### TASK ITEM:
The answer must consist solely of the lines from the one containing "Instruction: Click the left" through the last line of the records below, repeated exactly, with all pictures omitted.

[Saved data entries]
----

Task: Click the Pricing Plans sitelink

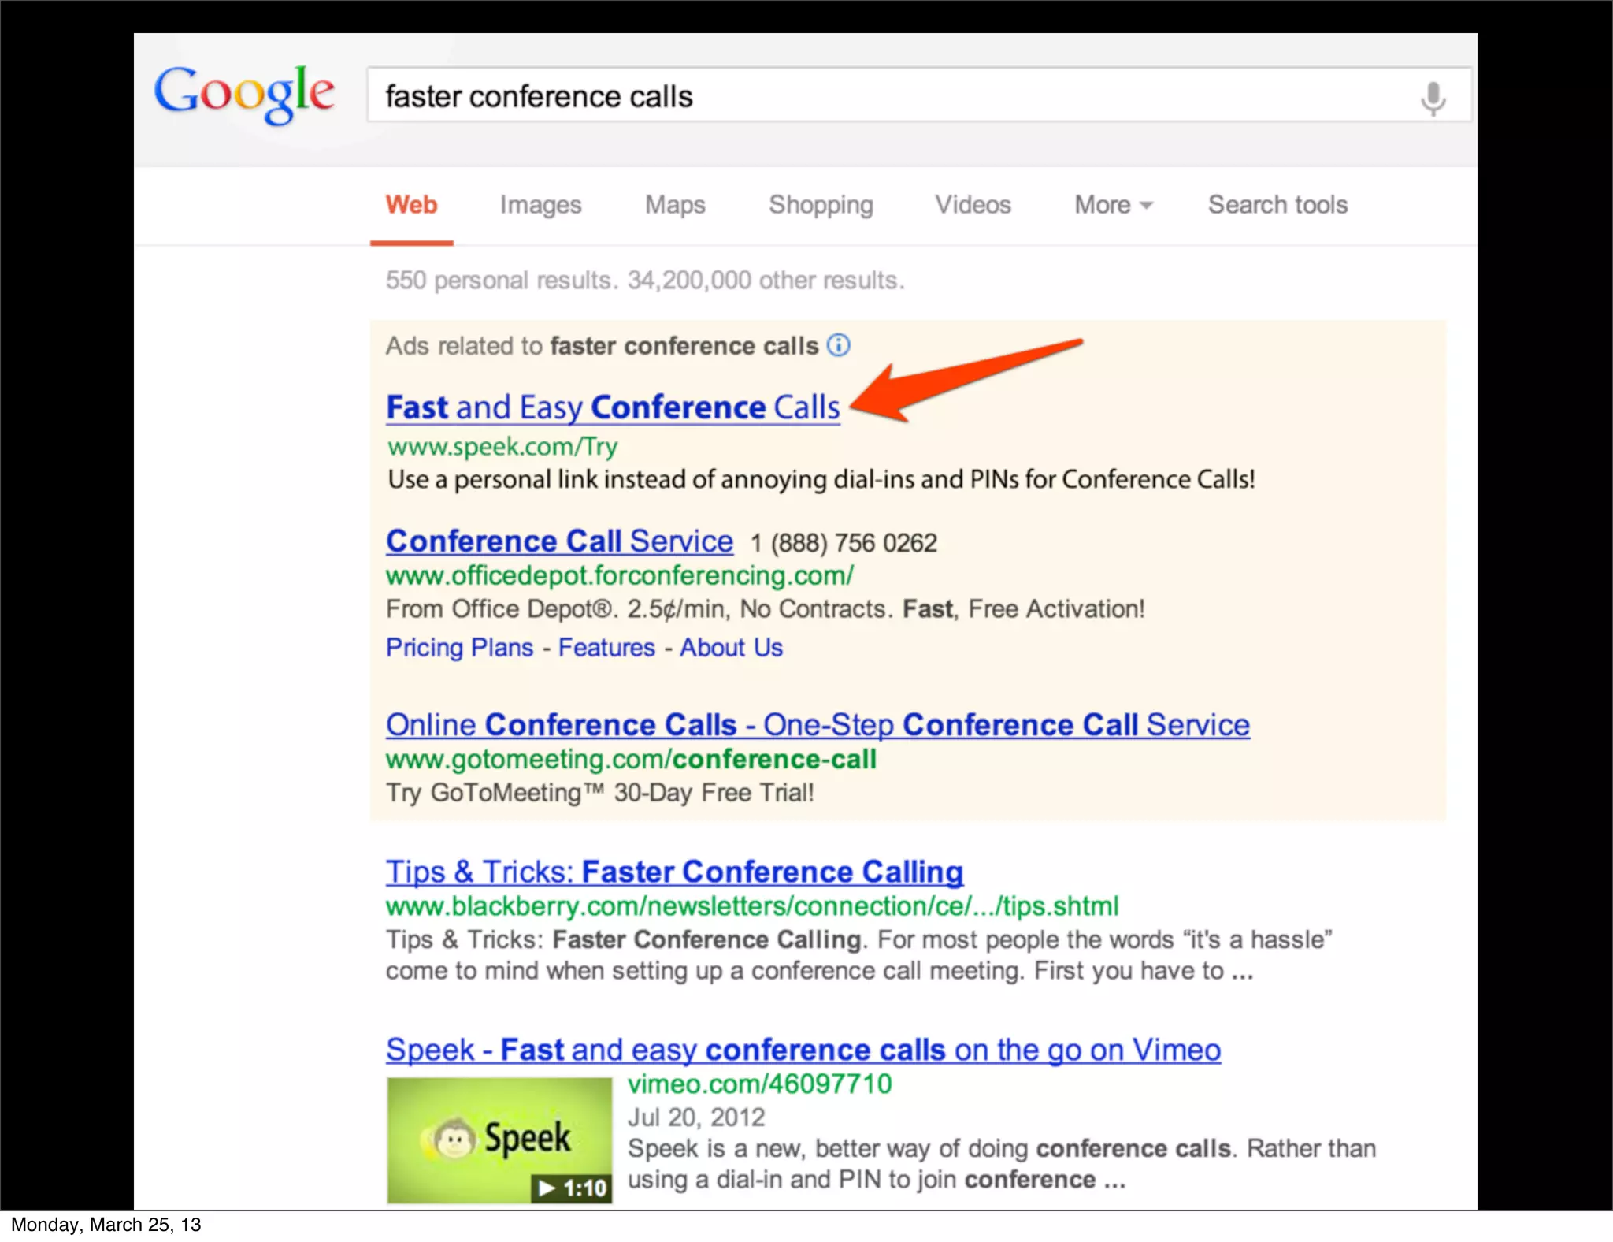Action: tap(459, 648)
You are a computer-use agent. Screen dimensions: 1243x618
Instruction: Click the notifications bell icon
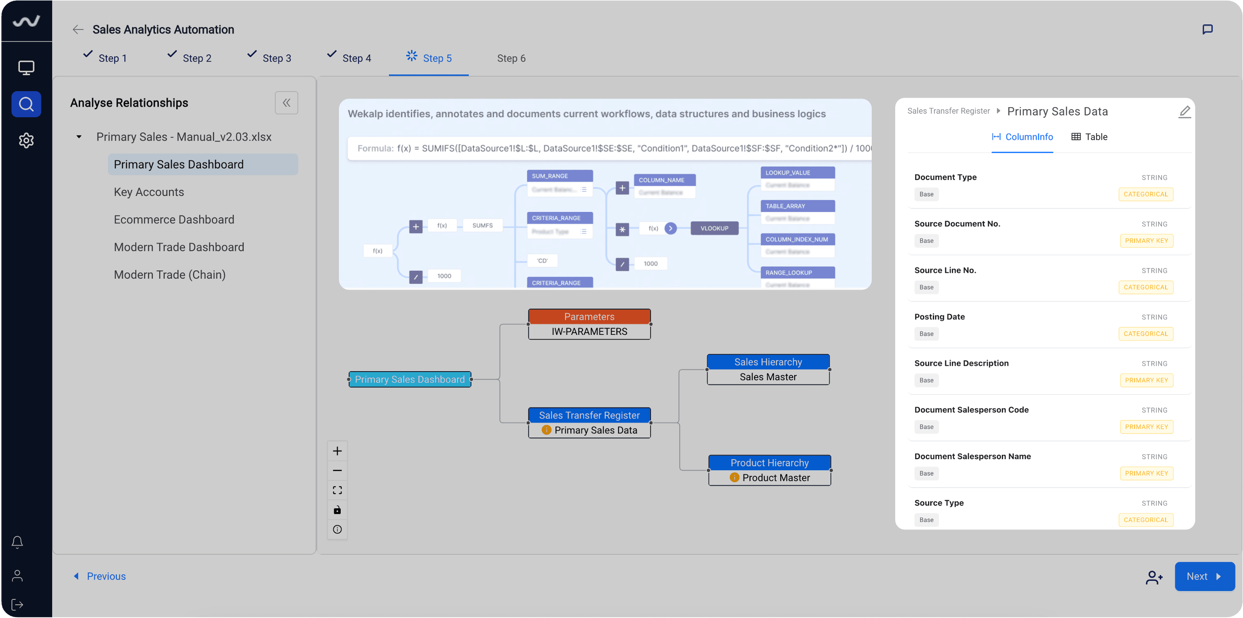(x=17, y=542)
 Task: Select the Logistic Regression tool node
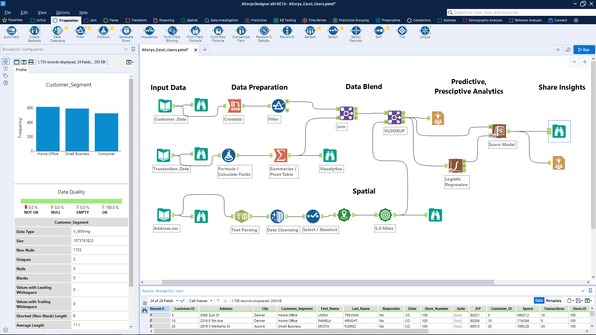click(456, 166)
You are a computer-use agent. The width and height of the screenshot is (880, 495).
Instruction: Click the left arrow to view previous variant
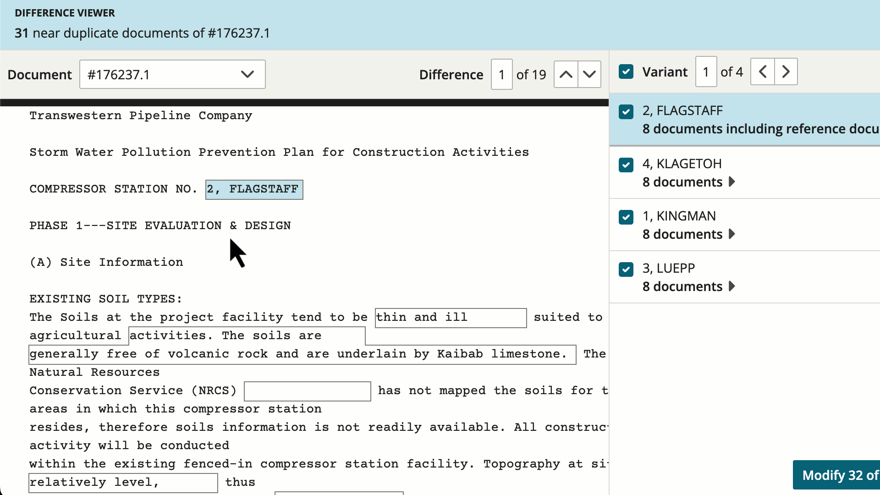(x=762, y=72)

----

### RESULT OF THIS EXERCISE:
Instruction: Click the left arrow to view previous variant
(x=762, y=72)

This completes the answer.